Гитарист тут же схвачен в плен холодных пальцев. На его шее остались следы, и они не сходят. Впрочем, эти следы его не волнуют ни капли. Они — маленькая капелька в море других следов по. Всему телу.

— Сомневаешься, — сердито блестя глазами, хрипит его обидчик (который, конечно, обидчиком не является), — я тебе, мать твою, башку прострелю. Я умею.

Дама с пышными дредами и сигаретой в зубах протягивает своему раздражительному другу крохотный белый пакетик.

— Введи и успокойся, чувак. Вам сегодня ещё играть вместе.

— Да ты прямо как Большой брат, детка, — дверь открывается, он входит с гитарой, большой кудрявый бог, которому здесь поклоняется дьявол, как и им всем — своим детям. Дьявол — их чёртов фанат.

Он целует её, отняв сигарету и глубоко затянувшись.

— Эй, а ты что-то имеешь против Большого Брата? — она шутливо хлопает его по заднице и показывает на пустую гитару у сцены в углу.

— У моей матери был муженёк, — блондин всё еще лохмат, и всё ещё зол, подарком дамы пока не воспользовался, — у него была фамилия, похожая на слово «мудак». Мудаком он и был. И ты мудак тоже.

Впрочем, говоря это, он улыбается, большой кудрявый бог похлопывает его по спине — никто ни на кого не злится. Они уже давно перешли черту злобы.
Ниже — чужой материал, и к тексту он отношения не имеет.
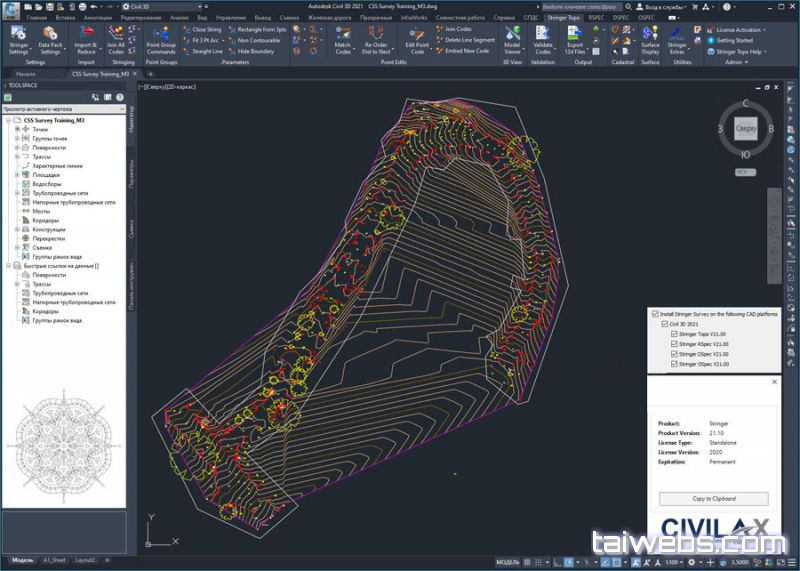
Task: Toggle the Civil 3D 2021 checkbox
Action: coord(665,324)
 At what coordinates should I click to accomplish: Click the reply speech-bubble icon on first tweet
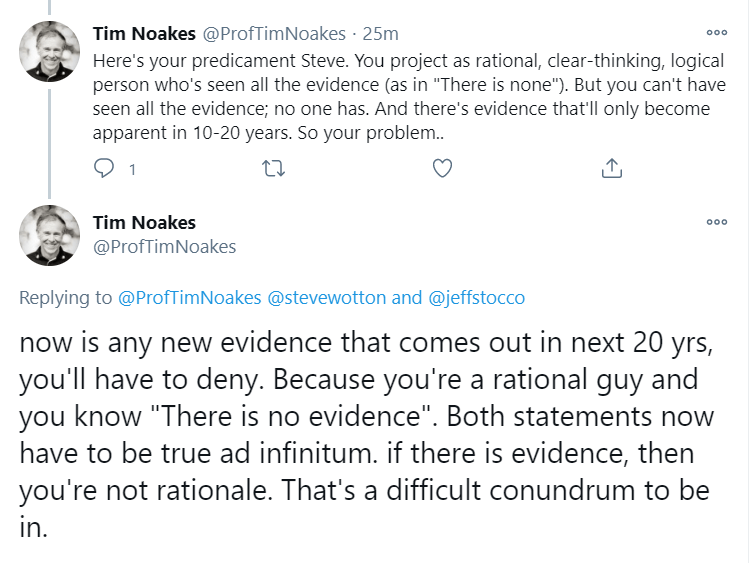click(104, 169)
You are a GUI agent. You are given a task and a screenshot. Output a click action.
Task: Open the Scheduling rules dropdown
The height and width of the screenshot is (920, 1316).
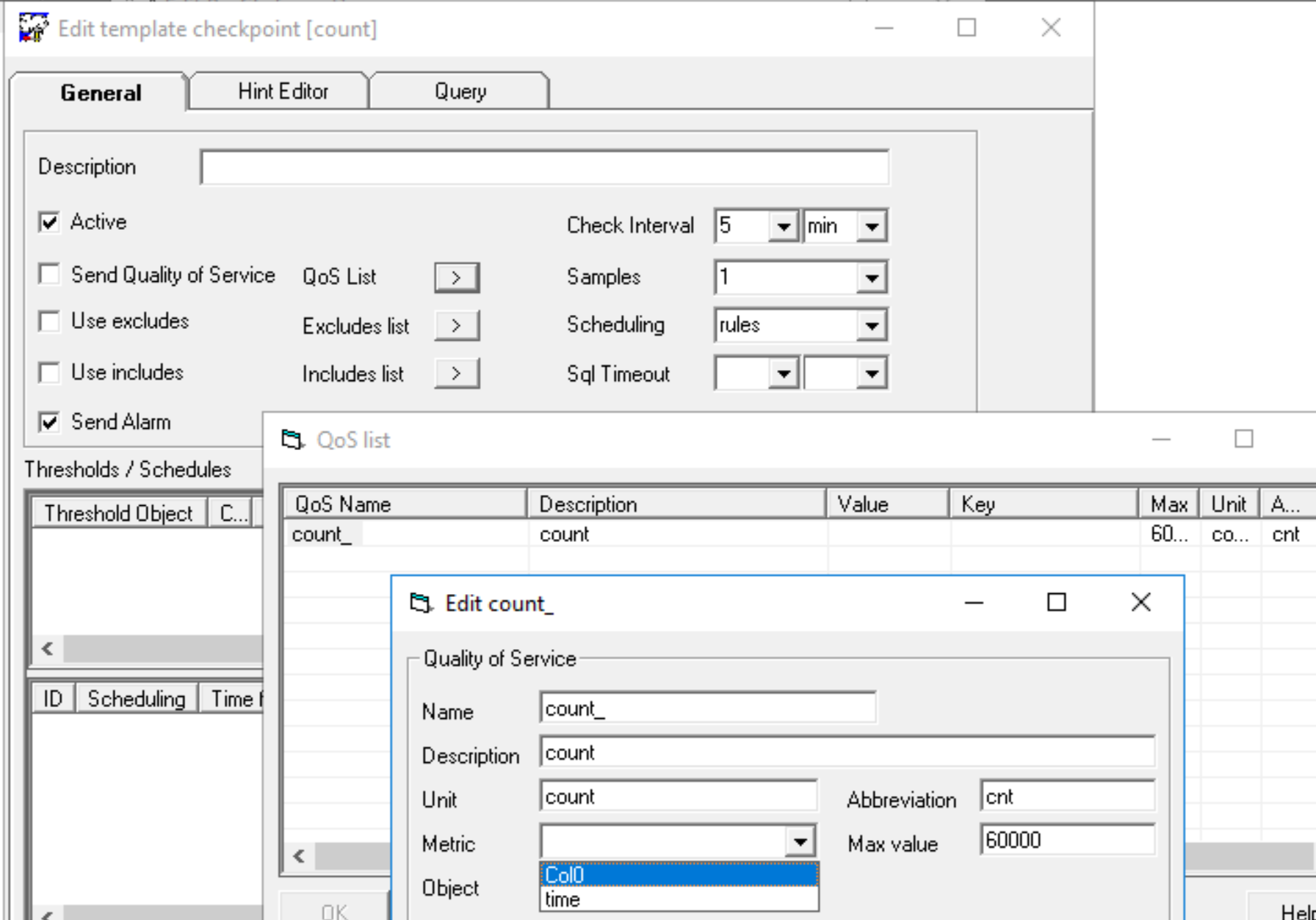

Дама, наконец, оставляет сигарету, швыряет ее себе под ноги. Подходит к микрофону и, когда старик Джим трогает струны гитары, а Джейме поджигает гитару, начинает петь. Но вскоре останавливается, сосредоточенно морщась и потирая лоб.

— Сегодня я не в голосе. Зря я тогда решила остановиться. Скоро всё равно сяду на иглу.

Мохнатый блондин больше не злой, а спокойно-умиротворённый. Сладкий подарок дарит несколько часов спокойного умиротворения всем, и он — не исключение, а, скорее, подтверждение этого правила.

— Мать твою, — дама вздыхает, шумно выпустив воздух из лёгких, точно пробку, — мне надоело постоянно солировать. Нужно искать подружку на замену, вам так не кажется, джентльмены?

Стук каблуков по холодному паркету заставляет всех насторожиться. И даже благословенная музыка смолкает. Они все, не сговариваясь, смотрят на дверь. С тихим скрипом дверь открывается.

Она стоит на пороге, хрупкая, изумленная. Её волосы буйной волною ниспадают по плечам. Она, видимо автоматически, старается собрать их вверх. В руках сжата бутылка, пальцы посинели, но отпустить драгоценный груз она не может.